TASKS TO PERFORM
1. From the trailer condensation thread, write out the passage that begins at the words "This winter our" and stops after the words "doing it.good luck.".
2. Using the trailer condensation thread, mark each statement yes or no, and quote the exact words of the thread that decide it: (a) The trailer sweats in both the tack compartment and the horse area. (b) The owners had the same problem with their two earlier aluminum trailers. (c) Damp Rid starter kits can be bought at hardware stores.

-- START GIVEN PASSAGE --

# How do you stop/reduce moisture/condensation in your trailer



## wrs (Jan 18, 2010)

This winter our aluminum trailer has been "sweating" in the tack compartment & in the horse area - alot. :arg! The manufacturer said it was the weather & a thin metal such as aluminum will do that with severe weather changes. Was wondering if anyone was also experiencing this problem or anyone had any suggestions on how to fix it? This is a first time for us. We've had 2 other aluminum trailers & have never had this problem before.

Thank you!


----------



## bevann (Jan 18, 2010)

There is a great product called Damp Rid .You can get starter kit at hardware stores.Round container to put crystals in to absorb moisture.You just dump water out and refill.I have used it in my trailer and it works great.You just get more refills of crystals and keep doing it.good luck.


----------



## Humhill (Jan 19, 2010)

Is it insulated? If not, that should help.


----------



## Becky (Jan 19, 2010)

Do you keep windows and vents cracked? That has always worked with mine.


----------



## Charlotte (Jan 19, 2010)

-- END GIVEN PASSAGE --
-- START EXTRACTED DATA --

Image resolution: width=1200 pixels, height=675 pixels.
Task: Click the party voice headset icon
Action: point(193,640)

-- END EXTRACTED DATA --
-- START EXTRACTED DATA --

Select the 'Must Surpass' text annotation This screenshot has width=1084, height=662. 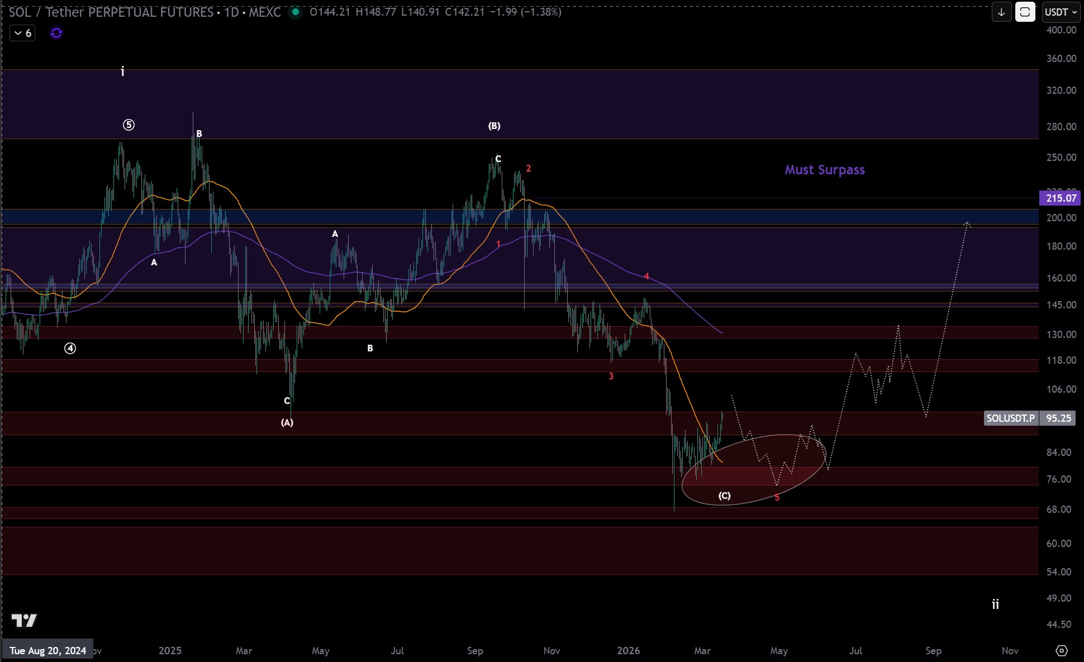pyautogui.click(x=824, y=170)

-- END EXTRACTED DATA --

WORKED ANSWERS
1.
This winter our aluminum trailer has been "sweating" in the tack compartment & in the horse area - alot. :arg! The manufacturer said it was the weather & a thin metal such as aluminum will do that with severe weather changes. Was wondering if anyone was also experiencing this problem or anyone had any suggestions on how to fix it? This is a first time for us. We've had 2 other aluminum trailers & have never had this problem before.

Thank you!


----------



## bevann (Jan 18, 2010)

There is a great product called Damp Rid .You can get starter kit at hardware stores.Round container to put crystals in to absorb moisture.You just dump water out and refill.I have used it in my trailer and it works great.You just get more refills of crystals and keep doing it.good luck.

2.
(a) Yes: "This winter our aluminum trailer has been "sweating" in the tack compartment & in the horse area"
(b) No: "We've had 2 other aluminum trailers & have never had this problem before."
(c) Yes: "You can get starter kit at hardware stores"